-- begin Supplied data --

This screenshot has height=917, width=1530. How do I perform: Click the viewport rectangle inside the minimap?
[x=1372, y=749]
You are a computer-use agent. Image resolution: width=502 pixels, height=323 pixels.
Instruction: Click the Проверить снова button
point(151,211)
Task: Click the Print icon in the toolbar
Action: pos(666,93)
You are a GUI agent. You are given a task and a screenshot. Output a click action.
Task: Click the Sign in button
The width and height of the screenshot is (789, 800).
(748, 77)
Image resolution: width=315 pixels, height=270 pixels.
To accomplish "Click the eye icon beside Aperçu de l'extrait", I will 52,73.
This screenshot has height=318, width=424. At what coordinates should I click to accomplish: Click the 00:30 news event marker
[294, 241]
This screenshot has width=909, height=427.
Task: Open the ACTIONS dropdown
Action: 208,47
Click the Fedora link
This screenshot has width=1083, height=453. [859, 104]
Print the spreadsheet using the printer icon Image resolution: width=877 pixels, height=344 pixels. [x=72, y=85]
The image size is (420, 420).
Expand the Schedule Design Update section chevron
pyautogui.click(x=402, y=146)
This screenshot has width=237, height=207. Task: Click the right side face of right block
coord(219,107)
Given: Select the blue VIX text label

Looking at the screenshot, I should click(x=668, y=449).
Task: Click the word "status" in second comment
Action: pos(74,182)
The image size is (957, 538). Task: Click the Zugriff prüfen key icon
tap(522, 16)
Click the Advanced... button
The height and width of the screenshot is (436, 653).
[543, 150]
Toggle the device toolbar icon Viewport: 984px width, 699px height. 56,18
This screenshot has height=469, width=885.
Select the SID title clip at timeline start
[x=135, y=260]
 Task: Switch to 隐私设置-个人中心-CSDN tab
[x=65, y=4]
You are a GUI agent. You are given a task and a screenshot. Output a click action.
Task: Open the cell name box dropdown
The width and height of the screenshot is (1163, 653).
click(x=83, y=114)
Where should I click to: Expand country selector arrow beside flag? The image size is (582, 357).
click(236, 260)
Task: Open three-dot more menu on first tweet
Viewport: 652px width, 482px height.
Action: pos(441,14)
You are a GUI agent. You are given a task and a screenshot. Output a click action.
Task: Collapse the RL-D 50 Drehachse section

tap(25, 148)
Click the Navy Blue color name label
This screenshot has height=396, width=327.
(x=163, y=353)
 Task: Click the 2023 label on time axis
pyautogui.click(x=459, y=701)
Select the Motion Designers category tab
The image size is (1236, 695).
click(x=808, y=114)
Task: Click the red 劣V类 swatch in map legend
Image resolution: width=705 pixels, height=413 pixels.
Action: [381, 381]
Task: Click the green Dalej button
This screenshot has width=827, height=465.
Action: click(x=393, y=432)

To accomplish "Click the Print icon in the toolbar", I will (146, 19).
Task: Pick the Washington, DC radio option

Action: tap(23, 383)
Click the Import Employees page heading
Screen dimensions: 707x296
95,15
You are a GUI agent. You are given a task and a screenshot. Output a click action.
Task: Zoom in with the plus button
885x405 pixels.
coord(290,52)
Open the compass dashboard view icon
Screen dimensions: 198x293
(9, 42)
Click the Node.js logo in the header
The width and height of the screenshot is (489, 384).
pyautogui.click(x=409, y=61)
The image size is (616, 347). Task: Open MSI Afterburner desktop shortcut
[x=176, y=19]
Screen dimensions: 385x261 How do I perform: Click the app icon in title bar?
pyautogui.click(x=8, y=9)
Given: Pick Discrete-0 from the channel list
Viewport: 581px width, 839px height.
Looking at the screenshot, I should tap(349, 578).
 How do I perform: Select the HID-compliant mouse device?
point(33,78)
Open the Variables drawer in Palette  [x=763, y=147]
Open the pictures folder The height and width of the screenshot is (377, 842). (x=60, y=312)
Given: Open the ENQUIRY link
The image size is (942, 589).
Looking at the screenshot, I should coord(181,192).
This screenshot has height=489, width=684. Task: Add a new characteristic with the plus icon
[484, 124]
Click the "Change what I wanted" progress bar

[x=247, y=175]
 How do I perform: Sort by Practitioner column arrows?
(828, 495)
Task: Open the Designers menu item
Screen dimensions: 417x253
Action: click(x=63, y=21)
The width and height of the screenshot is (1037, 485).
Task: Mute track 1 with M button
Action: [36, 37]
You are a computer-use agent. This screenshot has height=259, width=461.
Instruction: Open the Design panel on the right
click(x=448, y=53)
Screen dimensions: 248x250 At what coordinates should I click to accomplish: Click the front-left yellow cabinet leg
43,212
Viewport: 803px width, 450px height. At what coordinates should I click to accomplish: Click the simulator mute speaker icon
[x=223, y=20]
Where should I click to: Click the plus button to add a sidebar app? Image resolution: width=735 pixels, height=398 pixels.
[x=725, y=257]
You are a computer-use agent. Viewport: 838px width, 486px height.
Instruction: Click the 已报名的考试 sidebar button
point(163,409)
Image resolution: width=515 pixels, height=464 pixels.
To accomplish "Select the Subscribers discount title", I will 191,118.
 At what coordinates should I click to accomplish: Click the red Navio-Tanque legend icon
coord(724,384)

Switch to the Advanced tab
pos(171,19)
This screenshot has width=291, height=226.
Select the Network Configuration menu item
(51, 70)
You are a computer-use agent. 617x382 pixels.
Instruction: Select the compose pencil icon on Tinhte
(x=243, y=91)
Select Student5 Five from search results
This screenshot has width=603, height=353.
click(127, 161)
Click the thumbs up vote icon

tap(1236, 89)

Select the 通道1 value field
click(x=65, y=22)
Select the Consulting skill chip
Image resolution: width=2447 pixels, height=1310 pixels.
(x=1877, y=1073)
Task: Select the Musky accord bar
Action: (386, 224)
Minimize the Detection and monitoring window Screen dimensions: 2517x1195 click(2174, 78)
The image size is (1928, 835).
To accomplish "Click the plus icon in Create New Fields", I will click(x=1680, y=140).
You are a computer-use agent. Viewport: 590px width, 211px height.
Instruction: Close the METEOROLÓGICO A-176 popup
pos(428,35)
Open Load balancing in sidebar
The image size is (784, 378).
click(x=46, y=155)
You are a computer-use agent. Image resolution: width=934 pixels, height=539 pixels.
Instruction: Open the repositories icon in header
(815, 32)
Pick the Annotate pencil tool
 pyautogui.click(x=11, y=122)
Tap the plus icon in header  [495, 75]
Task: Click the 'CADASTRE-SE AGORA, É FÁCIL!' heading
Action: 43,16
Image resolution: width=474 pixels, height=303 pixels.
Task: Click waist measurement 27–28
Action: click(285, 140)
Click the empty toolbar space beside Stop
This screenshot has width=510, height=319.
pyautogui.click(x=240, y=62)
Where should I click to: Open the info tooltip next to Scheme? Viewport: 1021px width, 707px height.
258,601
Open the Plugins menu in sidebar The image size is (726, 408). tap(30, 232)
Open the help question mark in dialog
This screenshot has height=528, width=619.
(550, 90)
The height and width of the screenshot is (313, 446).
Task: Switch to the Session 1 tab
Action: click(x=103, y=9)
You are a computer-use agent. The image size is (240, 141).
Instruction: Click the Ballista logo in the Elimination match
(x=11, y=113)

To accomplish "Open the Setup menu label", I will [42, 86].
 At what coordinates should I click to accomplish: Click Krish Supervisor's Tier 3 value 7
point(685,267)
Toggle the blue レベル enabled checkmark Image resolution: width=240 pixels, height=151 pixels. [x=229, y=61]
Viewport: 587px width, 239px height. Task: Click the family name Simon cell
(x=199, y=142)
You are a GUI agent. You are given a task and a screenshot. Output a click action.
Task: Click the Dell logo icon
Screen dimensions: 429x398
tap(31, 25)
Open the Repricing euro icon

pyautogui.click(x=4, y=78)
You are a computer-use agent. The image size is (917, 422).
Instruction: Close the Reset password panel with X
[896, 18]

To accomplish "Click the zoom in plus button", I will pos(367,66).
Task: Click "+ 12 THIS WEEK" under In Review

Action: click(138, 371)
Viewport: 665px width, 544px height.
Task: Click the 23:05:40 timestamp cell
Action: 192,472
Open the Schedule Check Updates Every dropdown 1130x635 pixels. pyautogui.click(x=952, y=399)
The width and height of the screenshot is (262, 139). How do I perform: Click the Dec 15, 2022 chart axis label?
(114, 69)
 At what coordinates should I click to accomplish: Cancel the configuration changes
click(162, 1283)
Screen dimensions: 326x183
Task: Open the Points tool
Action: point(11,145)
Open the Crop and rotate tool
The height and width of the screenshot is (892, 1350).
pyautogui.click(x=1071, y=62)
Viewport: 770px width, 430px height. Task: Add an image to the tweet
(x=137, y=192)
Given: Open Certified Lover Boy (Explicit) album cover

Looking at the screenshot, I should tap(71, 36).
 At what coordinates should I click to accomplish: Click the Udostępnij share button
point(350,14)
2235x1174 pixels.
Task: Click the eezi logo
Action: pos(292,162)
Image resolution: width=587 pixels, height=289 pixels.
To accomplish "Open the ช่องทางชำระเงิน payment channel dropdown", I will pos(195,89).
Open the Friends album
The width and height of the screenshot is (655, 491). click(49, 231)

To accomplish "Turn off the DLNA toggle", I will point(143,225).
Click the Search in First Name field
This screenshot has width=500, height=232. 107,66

-- end Supplied data --

Please express the data from the line containing "Image resolution: width=515" up to and including the line containing "(x=243, y=91)" as a numbered list, leaving out any blank lines.

1. Image resolution: width=515 pixels, height=464 pixels.
2. To accomplish "Select the Subscribers discount title", I will 191,118.
3.  At what coordinates should I click to accomplish: Click the red Navio-Tanque legend icon
4. coord(724,384)
5. Switch to the Advanced tab
6. pos(171,19)
7. This screenshot has width=291, height=226.
8. Select the Network Configuration menu item
9. (51, 70)
10. You are a computer-use agent. 617x382 pixels.
11. Instruction: Select the compose pencil icon on Tinhte
12. (x=243, y=91)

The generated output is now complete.